Extracted data:
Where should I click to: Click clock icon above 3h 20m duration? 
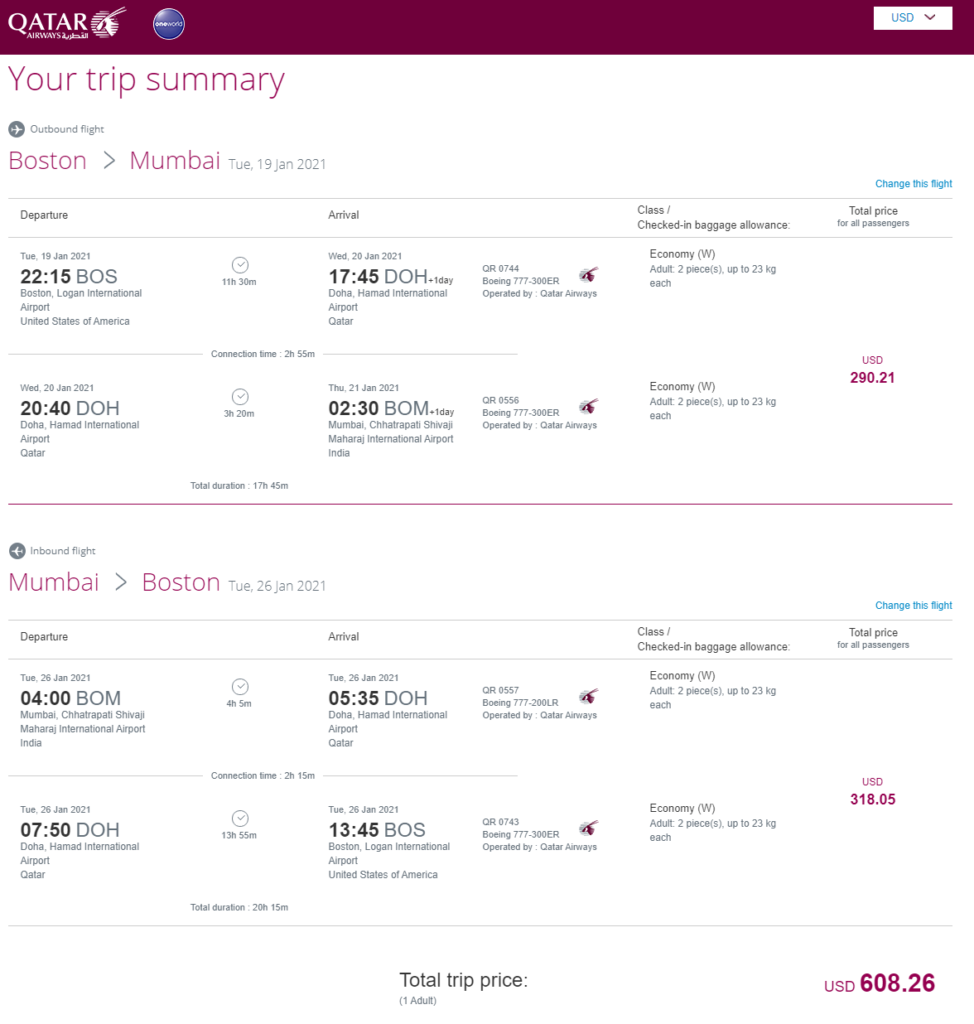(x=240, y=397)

--

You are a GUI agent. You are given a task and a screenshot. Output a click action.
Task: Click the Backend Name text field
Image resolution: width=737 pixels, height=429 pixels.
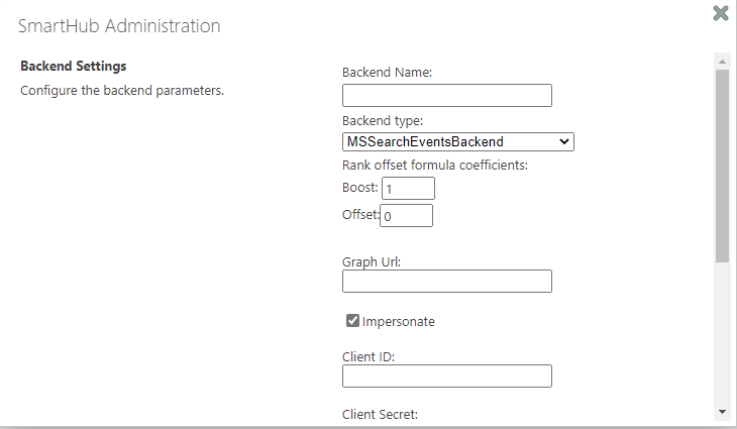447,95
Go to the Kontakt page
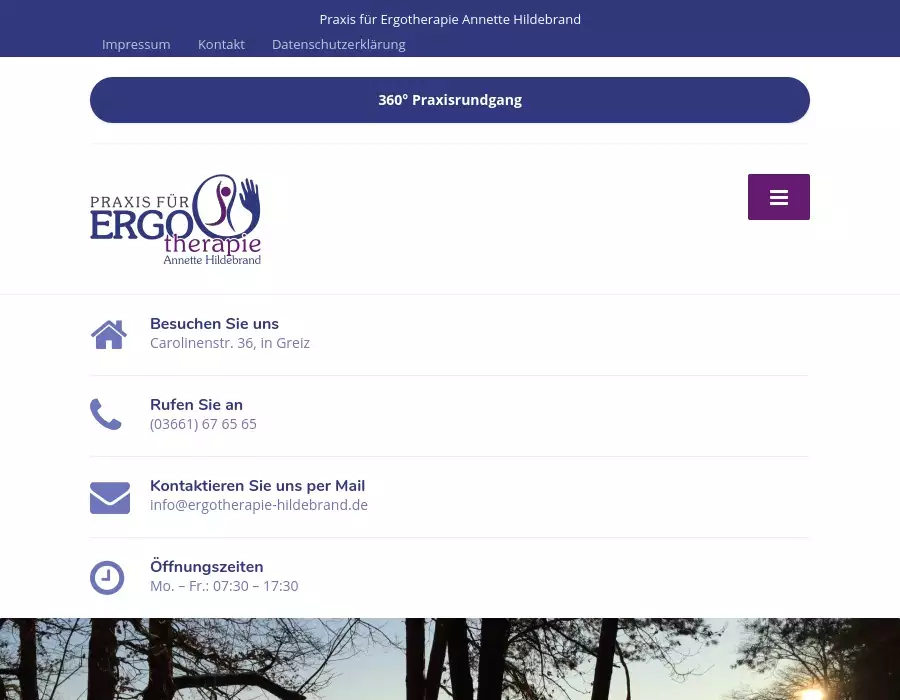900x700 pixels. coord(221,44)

Goal: Transcribe the listing exactly as it appears, from the line containing "Where should I" up to and including the line containing "(x=240, y=397)". Omit the pictures from your answer.

Reply to the task:
Where should I click to: Click clock icon above 3h 20m duration? 
(x=240, y=397)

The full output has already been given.